Only the lines from the one with "800x620 pixels. At" through the last line of the material below belong in the answer, copied exactly and without pictures.

__RECORDS FOR THE TASK__.
===============

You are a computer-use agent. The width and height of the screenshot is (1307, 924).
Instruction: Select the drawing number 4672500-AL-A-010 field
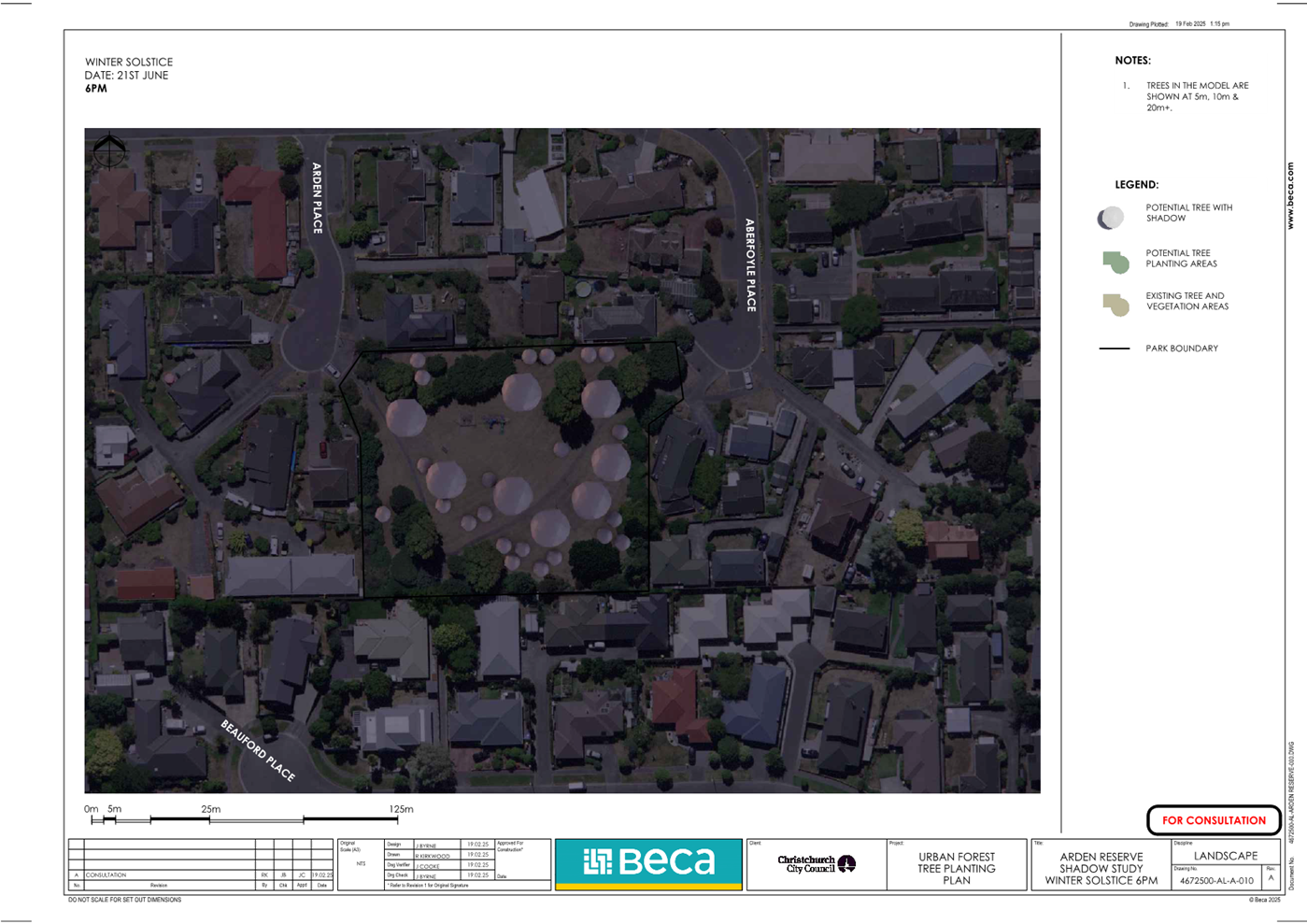(1215, 880)
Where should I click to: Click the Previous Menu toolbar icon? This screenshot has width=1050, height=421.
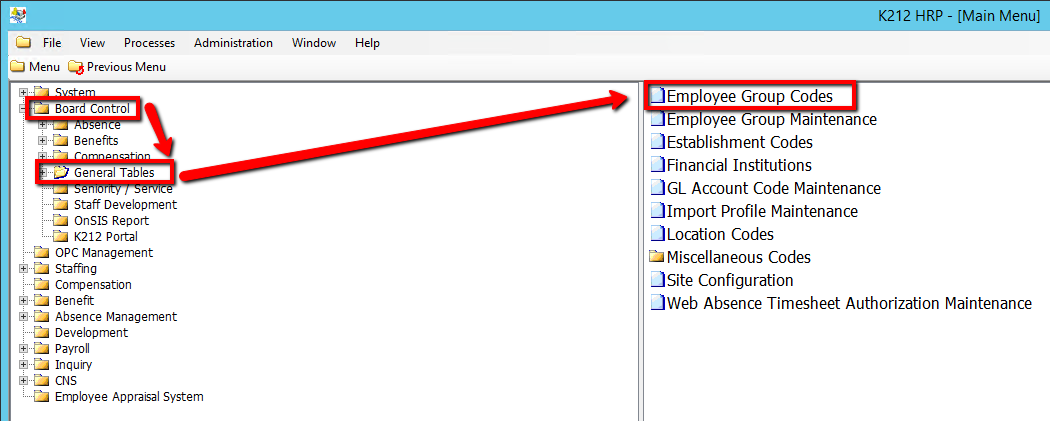coord(76,67)
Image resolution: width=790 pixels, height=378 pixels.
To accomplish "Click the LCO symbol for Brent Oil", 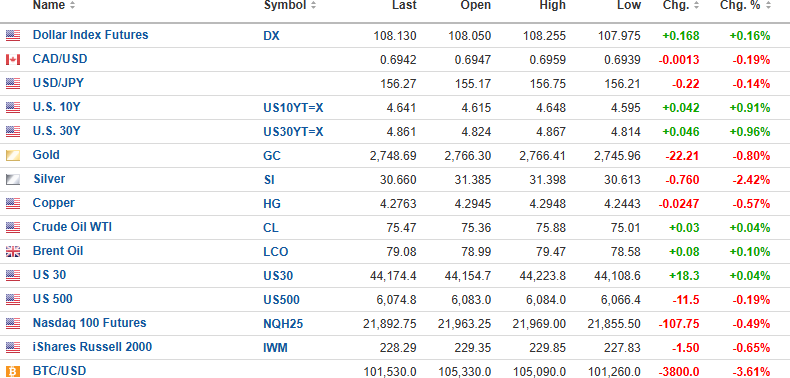I will tap(276, 252).
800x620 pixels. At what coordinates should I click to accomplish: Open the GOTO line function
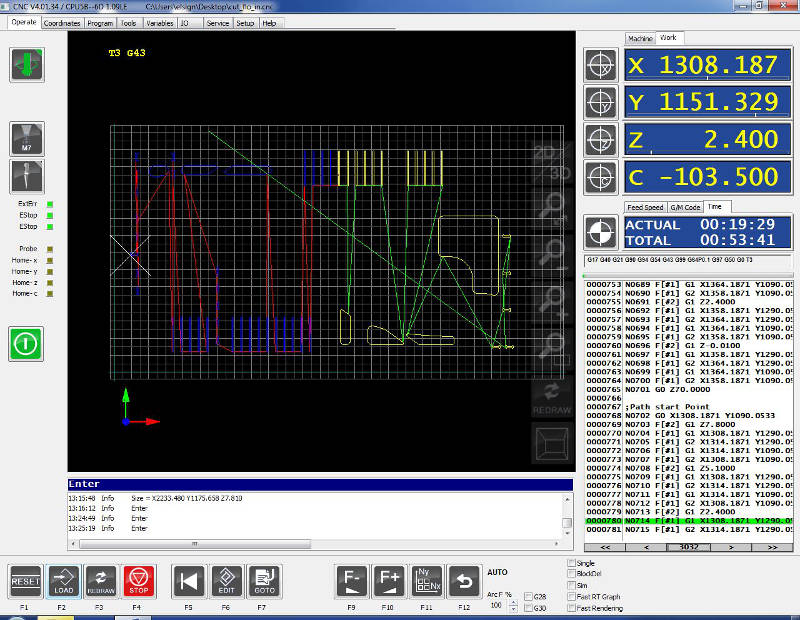tap(264, 581)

===============

__COMPLETED TASK__.
800x620 pixels. At what coordinates should I click to accomplish: Open the GOTO line function
tap(264, 581)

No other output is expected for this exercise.